Он безмятежно смеется.
– Я неизмеримо богат. У меня полные погреба Бога.
– Тогда я, пожалуй, беднее, – сознаюсь я. – Как раз этой-то ценности у меня и нет.
Я отпиваю коньяк.
– Вы бы могли… – начинает падре и останавливается. Он уже давно понял, что переубеждать грешника за фазаном и бренди – дело безнадежное.
– А какие такие вещи мне, по-вашему, стоило бы создавать?
– Украшения. Вам бы стать ювелиром. Быстро разбогатеете. С вашими рисовальными талантами… А еще вы можете рисовать деньги.
Он бросает на меня острый взгляд. У меня пробегает мысль: если убрать занавеску с окошечка в исповедальне, именно таким взглядом он и будет смотреть на грешников, пришедших к нему за отпущением грехов и епитимьей. Многолетний опыт научил его проникать взором за маску.
– А вот это уже настоящий грех. – Я пытаюсь обратить его тонкое замечание в шутку. – Похуже, чем предаваться чревоугодию за столом антихриста.
Я чувствую, что падре знает: со мной что-то не так. Он знает, что у меня есть деньги. Знает, что на картинки с изображением бабочек-парусников не проживешь. Нужно удвоить осторожность.
– Я уже не молод. У меня есть сбережения. С прошлой работы.
– А что это была за работа?
Вопрос он задает без всяких экивоков. Это человек без двойного дна, и тем не менее я не могу полностью ему доверять. Он никогда меня не выдаст, и все-таки лучше ему не знать, более того – даже и не догадываться.
– Да всякая разная. Одно время у меня было ателье…
Это ложь. Но падре проглатывает ее, потому что я вроде как обезоружил его своей искренностью.
– Я так и знал! – Он просто в восторге от своей дедукции. – У вас руки как у хорошего портного. Вот вы бы этим снова и занялись. Шить одежду – прибыльное дело.
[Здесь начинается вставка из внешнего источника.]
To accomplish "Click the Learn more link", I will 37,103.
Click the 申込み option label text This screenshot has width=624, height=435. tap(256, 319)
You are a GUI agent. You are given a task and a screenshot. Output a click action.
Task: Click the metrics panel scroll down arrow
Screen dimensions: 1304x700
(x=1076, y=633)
Он одаривает меня широкой улыбкой и поднимает бокал, предлагая безмолвный тост – то ли за мои таланты портного, то ли за свои – сыщика. Я не могу понять, за что именно, и просто повторяю его жест.
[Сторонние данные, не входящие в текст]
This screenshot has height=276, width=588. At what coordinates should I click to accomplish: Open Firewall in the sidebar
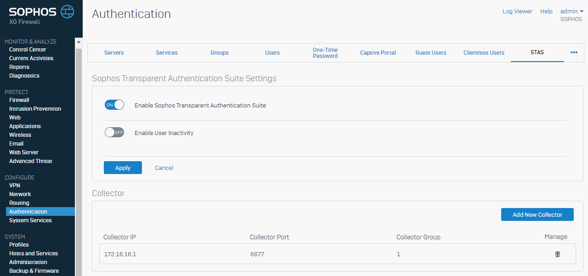[19, 100]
А потом, пожелав падре Бенедетто спокойной ночи, я возвращаюсь по темному переулку на Виа дель Оролоджо и прокручиваю в голове наш разговор. Мне очень нравится этот святой отец, но подпускать его слишком близко нельзя. Он ни в коем случае не должен узнать правду.
Святых в Италии, почитай, столько же, сколько посвященных им церквей. Там, где Блаженный или Блаженная появились на свет, где творили чудеса, где обретались в обители или в пещере, где приняли смерть или мученичество, – на каждом таком месте стоит по церкви. Порой это грандиозные постройки с величественными колокольнями, внушительными фасадами и обширными, мощенными камнем площадками перед ними, а порой – эдакие убогие лачужки, хотя и клерикального вида. Но даже перед самой скромной церквушкой имеется пьяцца.
Если пройти по vialetto, свернуть налево по Виа Черезио, а потом еще раз налево у Виа де Барди, вы окажетесь у подножия длинной мраморной лестницы. Нижние ступени всего метр-два в ширину, но выше, примерно с середины холма, они увеличиваются в размерах и на самом верху, где расположена пьяцца, достигают метров пятнадцати. Ступени отполированы до блеска – временем и ногами паломников. Впрочем, теперь по ним карабкаются только любители пошататься по магазинам, влюбленные, обнявшие друг друга за талию, и туристы с фотоаппаратами и видеокамерами. Между камнями выросли пуки сочной травы, а над ними летает мусор. В последнее время, причем только в ранние утренние часы, сюда стали наведываться наркоманы. Я уже несколько раз замечал у стены выброшенные иглы для шприцев.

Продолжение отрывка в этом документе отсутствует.